When "Girls" first came out on HBO, I started watching it.  It was a good show, but wasn't one that I was super into.  I cancelled my HBO subscription between seasons of True Blood, so I missed many episodes of Girls.  Last summer I caught up on the first few seasons of Girls.  It's a good show, but still not enough to make me shell out the money for the HBO subscription.

When I saw that Lena Dunham had a new book coming out, Not That Kind of Girl, I was curious, but wasn't sure I was going to read it.  Then I kept seeing reviews popping up everywhere that said that this book was great.  So of course I had to pick it up.

It's actually a surprisingly good read! She has some funny stories and gets very descriptive in some parts, but you can see what she has truly learned from life and from these life situations.  It's a very good read and sometimes you think "where is she going with this chapter" and then she ties it up really well.  I would definitely recommend this book.


Overview from Barnes & Noble:
For readers of Nora Ephron, Tina Fey, and David Sedaris, this hilarious, poignant, and extremely frank collection of personal essays confirms Lena Dunham—the acclaimed creator, producer, and star of HBO’sGirls—as one of the brightest and most original writers working today.

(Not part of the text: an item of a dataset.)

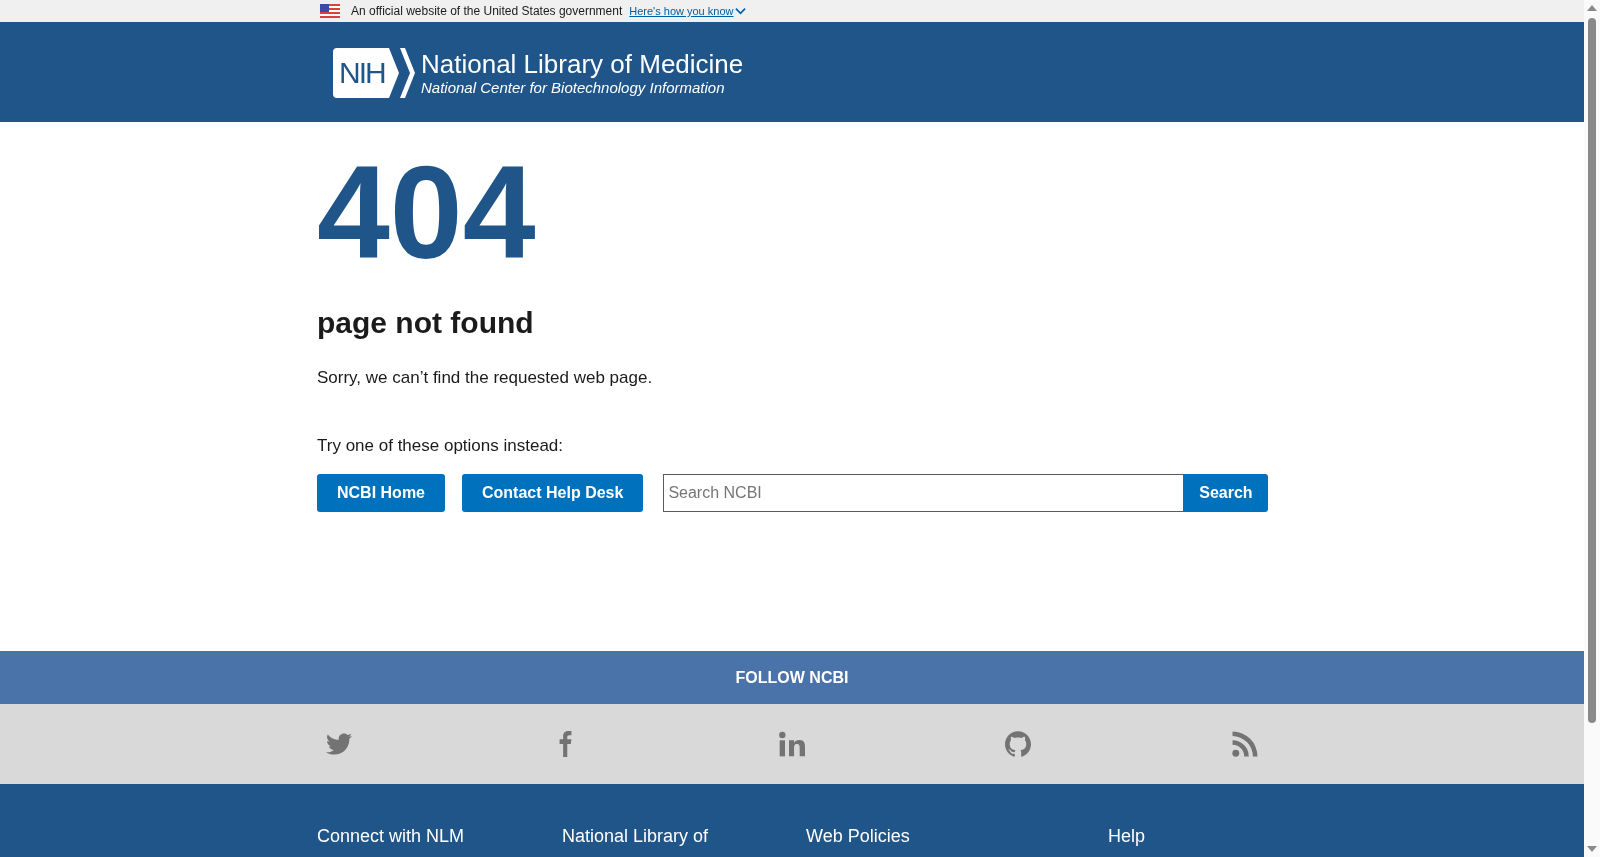  Describe the element at coordinates (1592, 370) in the screenshot. I see `scrollbar-thumb` at that location.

“If I could take what I’ve learned and make one menial job easier for you, or prevent you from having the kind of sex where you feel you must keep your sneakers on in case you want to run away during the act, then every misstep of mine was worthwhile. I’m already predicting my future shame at thinking I had anything to offer you, but also my future glory in having stopped you from trying an expensive juice cleanse or thinking that it was your fault when the person you are dating suddenly backs away, intimidated by the clarity of your personal mission here on earth. No, I am not a sexpert, a psychologist, or a dietician. I am not a mother of three or the owner of a successful hosiery franchise. But I am a girl with a keen interest in having it all, and what follows are hopeful dispatches from the frontlines of that struggle.”

"The Silver Star" by Jeannette Walls

I love any book by Jeannette Walls.  Her books are always humorous and always have eccentric characters.  Of course I had to pick up The Silver Star when I saw it in Barnes & Noble.  It took me a little longer to read it than I would have liked due to being busy.  But it was a great book and I would definitely recommend any book of hers.  The characters are eccentric but you always root for them in their story.

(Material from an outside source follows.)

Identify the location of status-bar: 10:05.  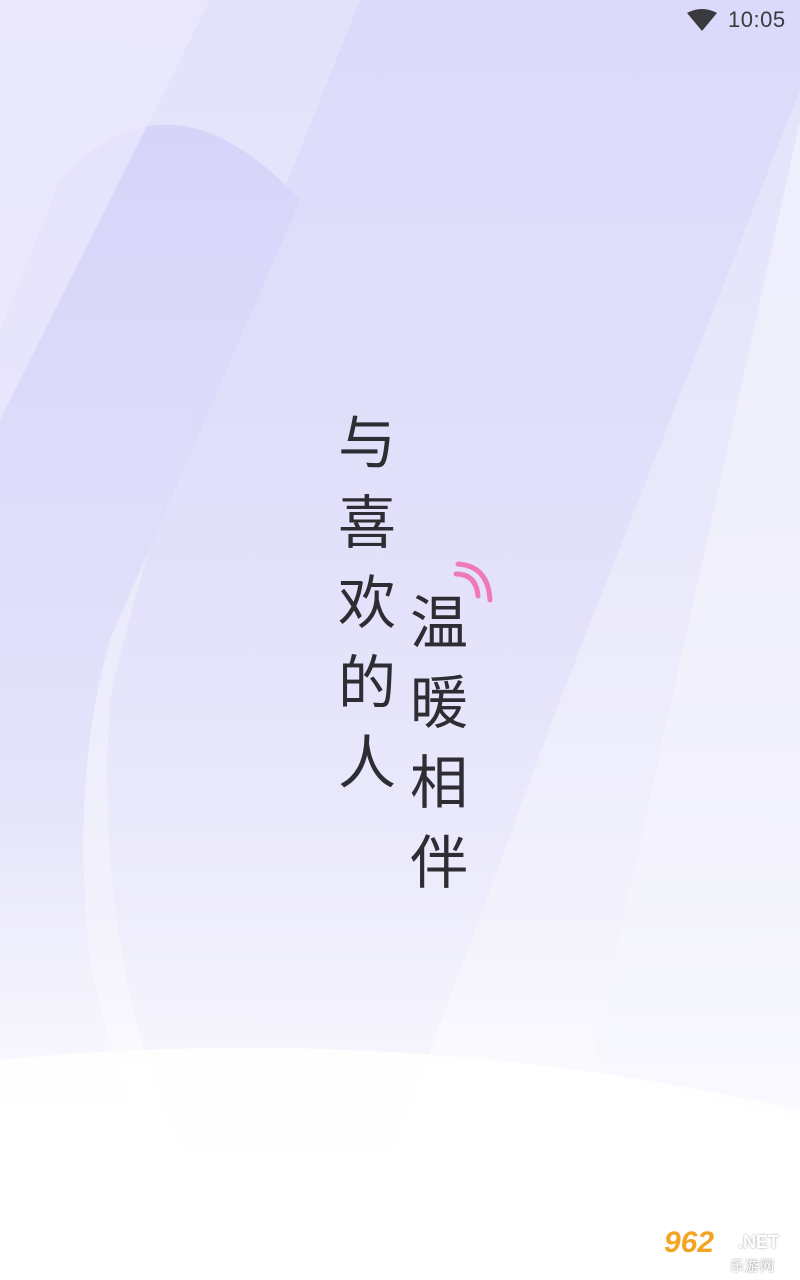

Overview from Barnes & Noble's website:

From the #1 New York Times bestselling author of The Glass Castle, Jeannette Walls’ gripping new novel that "transports us with her powerful storytelling...She contemplates the extraordinary bravery needed to confront real-life demons in a world where the hardest thing to do may be to not run away" (O, The Oprah Magazine).
It is 1970 in a small town in California. “Bean” Holladay is twelve and her sister, Liz, is fifteen when their artistic mother, Charlotte, takes off to find herself, leaving her girls enough money to last a month or two. When Bean returns from school one day and sees a police car outside the house, she and Liz decide to take the bus to Virginia, where their widowed Uncle Tinsley lives in the decaying mansion that’s been in Charlotte’s family for generations.
An impetuous optimist, Bean soon discovers who her father was, and hears stories about why their mother left Virginia in the first place. Money is tight, and the sisters start babysitting and doing office work for Jerry Maddox, foreman of the mill in town, who bullies his workers, his tenants, his children, and his wife. Liz is whip-smart—an inventor of word games, reader of Edgar Allan Poe, nonconformist. But when school starts in the fall, it’s Bean who easily adjusts, and Liz who becomes increasingly withdrawn. And then something happens to Liz in the car with Maddox.
Jeannette Walls has written a deeply moving novel about triumph over adversity and about people who find a way to love each other and the world, despite its flaws and injustices.